Toujours plus de persécution contre les chrétiens

po photo

La persécution contre les chrétiens a encore augmenté en 2015, et celle-ci touche de plus en plus de pays. C’est ce qui ressort de l’Index Mondial  de Persécution des Chrétiens 2016, publié par l’ONG Portes Ouvertes, qui recense chaque année les 50 pays dans lesquels les chrétiens sont le plus gravement persécutés.

En 2015, pour la 14ème année consécutive, c’est la Corée du Nord qui se retrouve en tête de classement, car dans ce pays le gouvernement considère le christianisme comme « ennemi de l’État ». Viennent ensuite l’Irak, l’Érythrée, l’Afghanistan et la Syrie.

Le rapport fait également une distinction entre deux formes principales de persécution : d’un côté la violence d’oppression au quotidien, qu’on appelle « persécution étau », et qui sévit en Corée du Nord. De l’autre, la « persécution marteau », qui concerne notamment le nombre de tués.

Selon l’ONG au moins 7 100 chrétiens ont été assassinés en 2015 pour des raisons liées à leur croyance, soit une augmentation de plus de 63% par rapport à l’année dernière.  Le Nigeria est le pays où le plus de chrétiens ont été tués pour leur foi, et Boko Haram, précise le document, est responsable de la plupart des violences commises contre les chrétiens dans ce pays.

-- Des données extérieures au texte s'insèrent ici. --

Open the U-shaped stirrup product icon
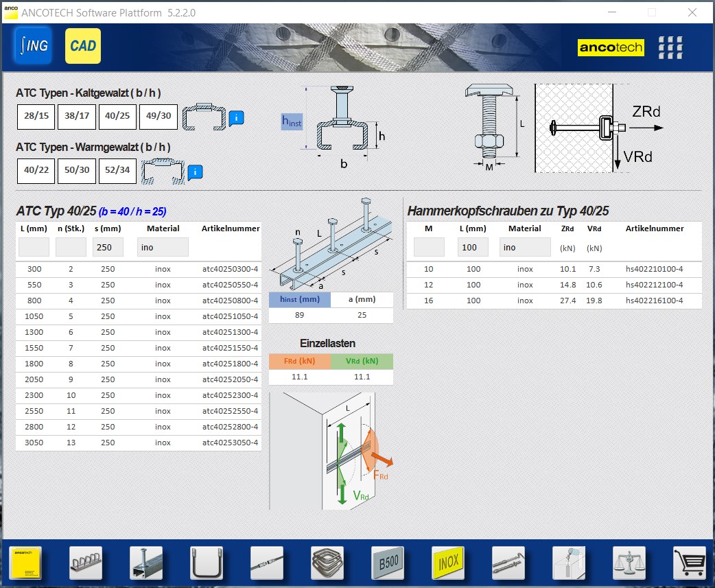 207,563
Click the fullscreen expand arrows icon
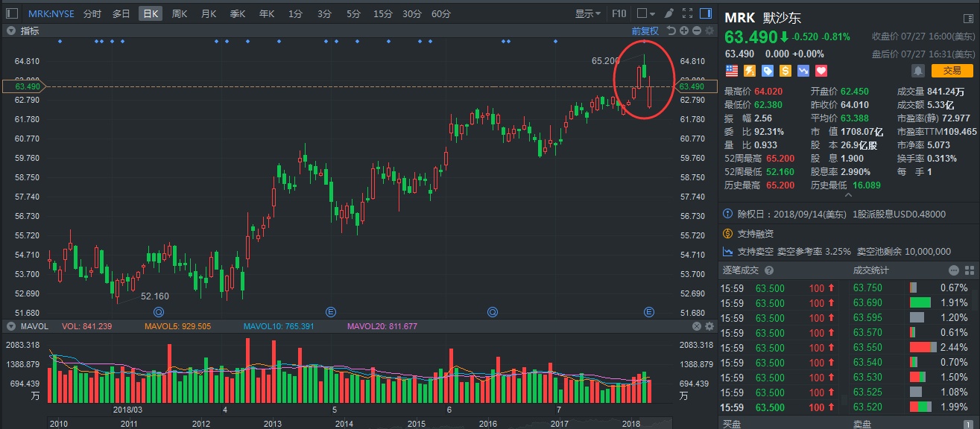The height and width of the screenshot is (429, 980). pyautogui.click(x=688, y=13)
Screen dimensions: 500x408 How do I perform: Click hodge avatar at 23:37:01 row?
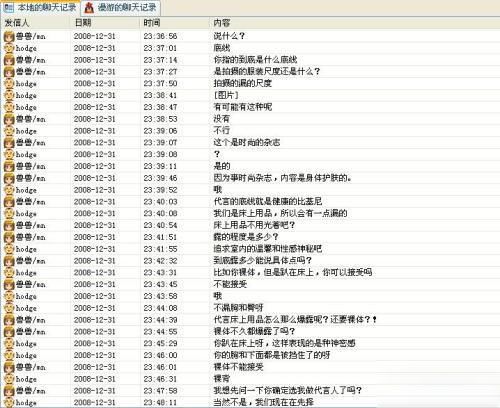[x=9, y=48]
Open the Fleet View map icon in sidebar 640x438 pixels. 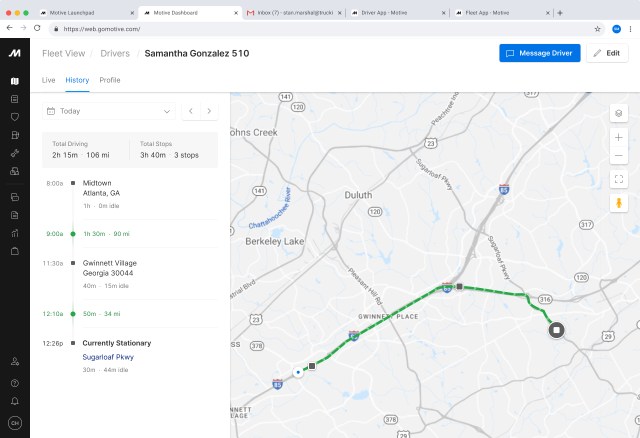point(15,82)
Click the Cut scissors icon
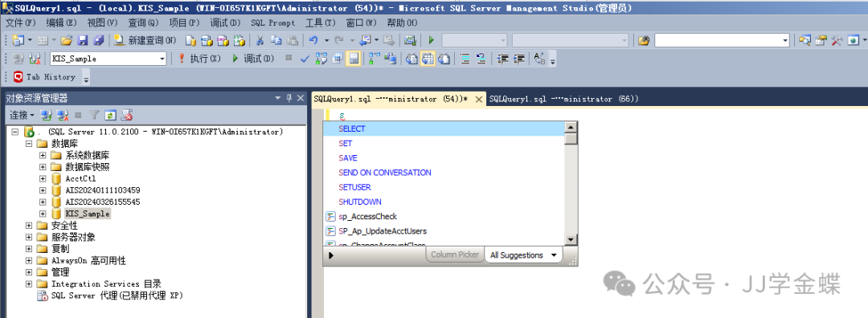 click(260, 40)
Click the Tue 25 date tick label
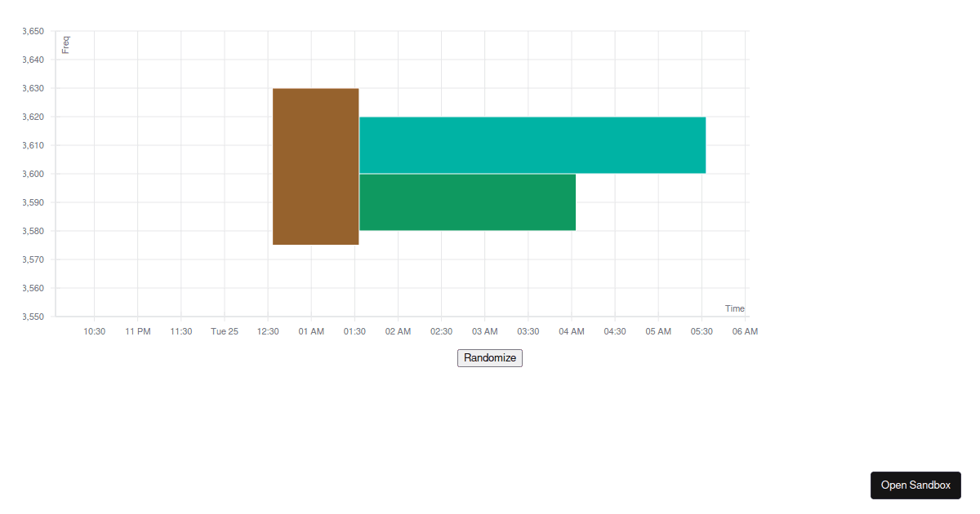This screenshot has width=980, height=514. coord(225,331)
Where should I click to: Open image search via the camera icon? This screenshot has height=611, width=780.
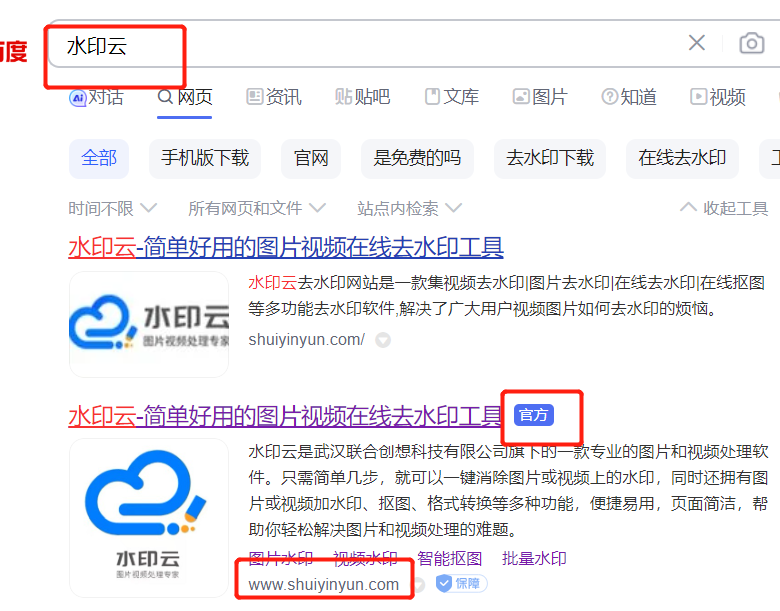[x=751, y=43]
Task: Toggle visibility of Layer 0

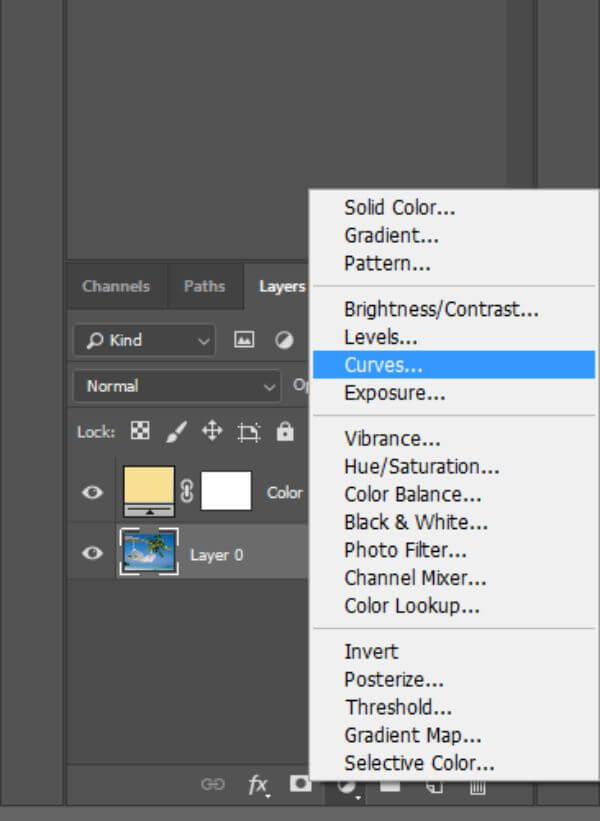Action: point(92,553)
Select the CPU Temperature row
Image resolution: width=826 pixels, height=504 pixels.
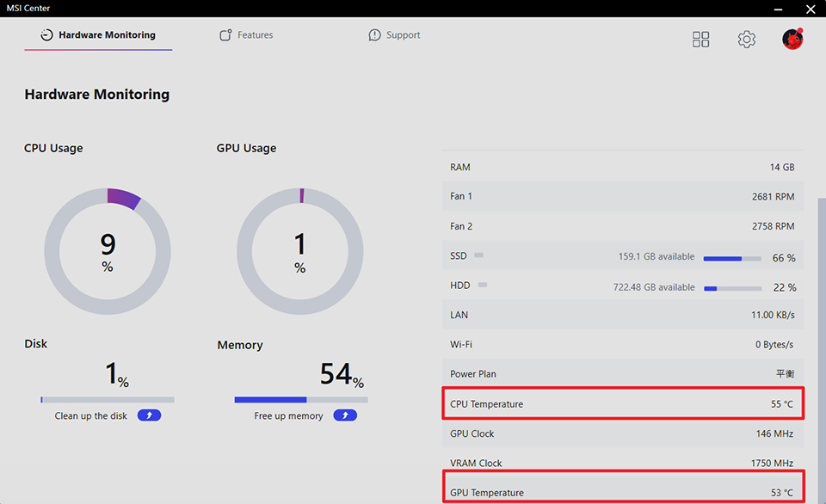623,403
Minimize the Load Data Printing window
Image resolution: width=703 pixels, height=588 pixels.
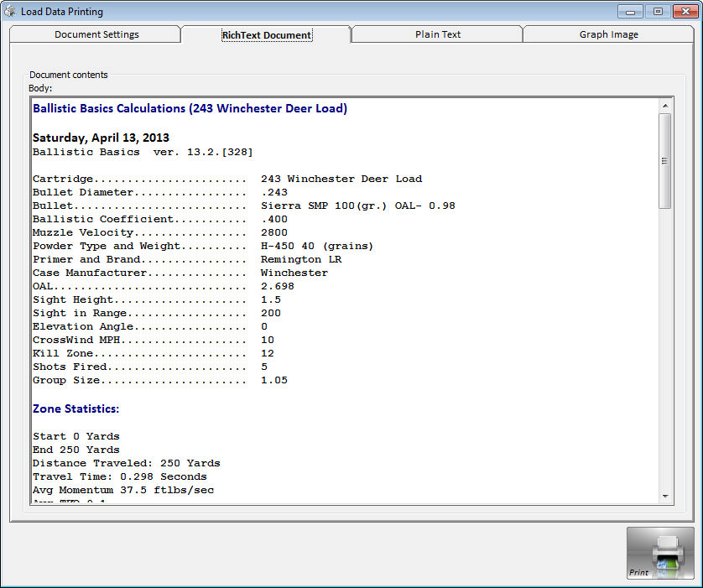[631, 12]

Du reste, les pays africains sont nombreux dans le classement de l’Index mondial. Si bien que les 6 pays qui comptent le plus grand nombre de chrétiens assassinés pour leur foi en 2015 sont tous des pays d’Afrique Subsaharienne : Nigeria, Centrafrique, Tchad, République Démocratique du Congo, Kenya, Cameroun.

Cette région d’Afrique constitue le premier foyer d’extrémisme islamique au monde après le Moyen-Orient. D’ailleurs, parmi les tendances relevées par l’ONG dans son rapport, on note que cet islamisme est la première source de persécution antichrétienne. Il en est responsable dans 35 pays, sur les 50 que compte l’Index, que ce soit dans les pays du Moyen-Orient, d’Afrique Subsaharienne ou d’Asie.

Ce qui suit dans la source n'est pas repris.